Révolte consommée
Par Aude le dimanche, 19 juillet, 2020, 21h15 - Lectures - Lien permanent
Joseph Heath et Andrew Potter, Révolte consommée. Le Mythe de la contre-culture, traduit de l'anglais par Élise de Bellefeuille et Michel Saint-Germain, L'Échappée, 2020, 368 pages, 20 €
C'est une drôle d'idée éditoriale, que de republier un ouvrage traduit en français il y a quinze ans (1) et qui se pose aussi fièrement contre le reste de son catalogue : la technique qui dépend de ce qu'on en fait, l'agriculture bio qui n'est pas écologique, l'anarchisme qui est la loi de la jungle… Tout y est, dans cet ouvrage qui finit avec de belles propositions de réforme : un impôt sur le revenu progressif, un marché des droits à polluer et des voitures hybrides. Les amis de L'Échappée auraient-ils perdu la tête ?
Peut-être pas. Parce que malgré tout ça, Révolte consommée pose des questions que ne peuvent plus désormais éviter les ami·es de l'émancipation.
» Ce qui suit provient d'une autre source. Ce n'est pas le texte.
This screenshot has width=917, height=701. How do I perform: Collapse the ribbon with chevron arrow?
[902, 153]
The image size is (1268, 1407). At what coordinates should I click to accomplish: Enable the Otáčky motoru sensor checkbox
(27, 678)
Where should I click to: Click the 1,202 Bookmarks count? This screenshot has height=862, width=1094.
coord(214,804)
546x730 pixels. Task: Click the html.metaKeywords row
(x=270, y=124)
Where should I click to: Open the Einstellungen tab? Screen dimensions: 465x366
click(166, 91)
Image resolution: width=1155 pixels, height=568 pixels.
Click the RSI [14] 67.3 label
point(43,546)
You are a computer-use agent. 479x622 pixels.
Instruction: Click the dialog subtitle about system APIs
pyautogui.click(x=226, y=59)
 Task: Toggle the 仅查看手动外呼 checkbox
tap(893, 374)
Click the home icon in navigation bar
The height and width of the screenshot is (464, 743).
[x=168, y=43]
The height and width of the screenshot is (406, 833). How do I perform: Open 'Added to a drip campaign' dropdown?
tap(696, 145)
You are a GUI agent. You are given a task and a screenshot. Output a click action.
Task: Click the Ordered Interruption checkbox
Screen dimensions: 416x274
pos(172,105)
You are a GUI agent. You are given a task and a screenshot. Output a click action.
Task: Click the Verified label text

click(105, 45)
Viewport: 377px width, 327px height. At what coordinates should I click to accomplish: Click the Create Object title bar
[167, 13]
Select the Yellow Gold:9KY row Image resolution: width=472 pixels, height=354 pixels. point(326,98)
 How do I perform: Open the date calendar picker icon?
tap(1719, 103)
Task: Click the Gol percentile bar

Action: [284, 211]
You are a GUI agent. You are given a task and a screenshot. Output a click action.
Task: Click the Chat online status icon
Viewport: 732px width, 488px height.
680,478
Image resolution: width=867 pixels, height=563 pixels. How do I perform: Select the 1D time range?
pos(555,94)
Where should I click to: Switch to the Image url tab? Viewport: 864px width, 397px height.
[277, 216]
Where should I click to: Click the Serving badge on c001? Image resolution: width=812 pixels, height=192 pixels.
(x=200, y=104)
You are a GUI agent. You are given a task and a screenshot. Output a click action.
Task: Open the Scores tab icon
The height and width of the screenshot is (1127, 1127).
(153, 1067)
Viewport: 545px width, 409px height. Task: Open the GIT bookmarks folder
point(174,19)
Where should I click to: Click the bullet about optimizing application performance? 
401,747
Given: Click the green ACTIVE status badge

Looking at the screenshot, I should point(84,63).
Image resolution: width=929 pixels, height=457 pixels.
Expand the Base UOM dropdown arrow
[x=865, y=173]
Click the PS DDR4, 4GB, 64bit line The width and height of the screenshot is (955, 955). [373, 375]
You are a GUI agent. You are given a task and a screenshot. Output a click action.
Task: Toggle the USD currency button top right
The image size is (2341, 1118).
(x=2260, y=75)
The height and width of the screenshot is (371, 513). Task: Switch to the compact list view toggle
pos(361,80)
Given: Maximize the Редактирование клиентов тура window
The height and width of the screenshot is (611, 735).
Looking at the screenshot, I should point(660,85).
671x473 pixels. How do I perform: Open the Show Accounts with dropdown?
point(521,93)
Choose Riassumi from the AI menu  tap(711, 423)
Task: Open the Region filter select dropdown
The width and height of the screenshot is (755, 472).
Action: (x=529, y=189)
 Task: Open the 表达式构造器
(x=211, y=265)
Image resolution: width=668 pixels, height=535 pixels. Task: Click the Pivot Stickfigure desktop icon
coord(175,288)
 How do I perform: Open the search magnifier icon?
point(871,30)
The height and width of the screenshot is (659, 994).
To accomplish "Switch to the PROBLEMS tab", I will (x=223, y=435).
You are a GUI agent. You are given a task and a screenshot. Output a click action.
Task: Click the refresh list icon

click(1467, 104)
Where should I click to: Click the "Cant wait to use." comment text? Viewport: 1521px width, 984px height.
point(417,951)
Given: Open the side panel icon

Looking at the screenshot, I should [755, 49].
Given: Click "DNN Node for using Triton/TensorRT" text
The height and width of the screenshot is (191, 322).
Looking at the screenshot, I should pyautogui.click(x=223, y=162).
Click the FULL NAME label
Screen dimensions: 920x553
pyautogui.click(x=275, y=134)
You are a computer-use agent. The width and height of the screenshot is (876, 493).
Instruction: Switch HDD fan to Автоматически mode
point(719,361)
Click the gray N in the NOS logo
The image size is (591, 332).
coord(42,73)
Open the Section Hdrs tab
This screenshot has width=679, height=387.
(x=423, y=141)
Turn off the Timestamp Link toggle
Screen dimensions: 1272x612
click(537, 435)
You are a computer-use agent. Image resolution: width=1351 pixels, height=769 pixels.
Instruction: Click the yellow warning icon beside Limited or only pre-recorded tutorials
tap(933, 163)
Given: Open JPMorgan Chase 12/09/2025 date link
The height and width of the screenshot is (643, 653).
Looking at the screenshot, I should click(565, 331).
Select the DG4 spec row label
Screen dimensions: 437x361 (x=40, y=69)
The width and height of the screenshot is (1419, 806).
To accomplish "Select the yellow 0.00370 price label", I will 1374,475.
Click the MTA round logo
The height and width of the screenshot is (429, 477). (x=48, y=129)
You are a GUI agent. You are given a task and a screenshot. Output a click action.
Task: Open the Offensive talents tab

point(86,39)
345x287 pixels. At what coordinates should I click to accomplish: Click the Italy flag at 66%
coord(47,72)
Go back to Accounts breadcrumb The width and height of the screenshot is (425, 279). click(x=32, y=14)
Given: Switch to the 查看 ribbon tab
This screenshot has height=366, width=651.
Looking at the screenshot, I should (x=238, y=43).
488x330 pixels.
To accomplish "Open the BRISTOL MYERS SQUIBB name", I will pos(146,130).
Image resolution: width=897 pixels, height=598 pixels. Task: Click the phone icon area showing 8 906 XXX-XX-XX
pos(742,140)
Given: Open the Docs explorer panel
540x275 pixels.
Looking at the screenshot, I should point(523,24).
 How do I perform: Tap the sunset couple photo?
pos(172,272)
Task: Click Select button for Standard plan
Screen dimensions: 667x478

Ne serait-ce que parce que la rebellitude et l'hégémonie culturelle se portent très bien à l'extrême droite, ce que les auteurs, écrivant au temps d'Empire (Hardt et Negri) et de No Logo (N. Klein), n'avaient d'ailleurs pas vu venir.
Revenons à leur généalogie de la rebellitude : après guerre, le mal absolu, c'est l'obéissance et la marche au pas de l'oie, dont l'Allemagne nazie a donné un exemple glaçant et qui est toujours d'actualité dans le monde socialiste. En Occident, le capitalisme conquérant massifie la consommation, standardise les méthodes de production (pour faire d'utiles économies d'échelle) et le résultat inquiète : ce nouveau monde ne risque-t-il pas de ressembler lui aussi à une dictature ? Les esthètes et les anti-totalitaires sont au front pour dénoncer cet aspect de la modernité. Heath et Potter citent parmi les sources de cette réaction les transcendantalistes Henry D. Thoreau et Ralph Waldo Emerson, pour qui la société corrompait l'individu, lequel devait s'en tenir à l'écart. Une critique esthétique et morale, en rupture avec l'industrialisme dominant.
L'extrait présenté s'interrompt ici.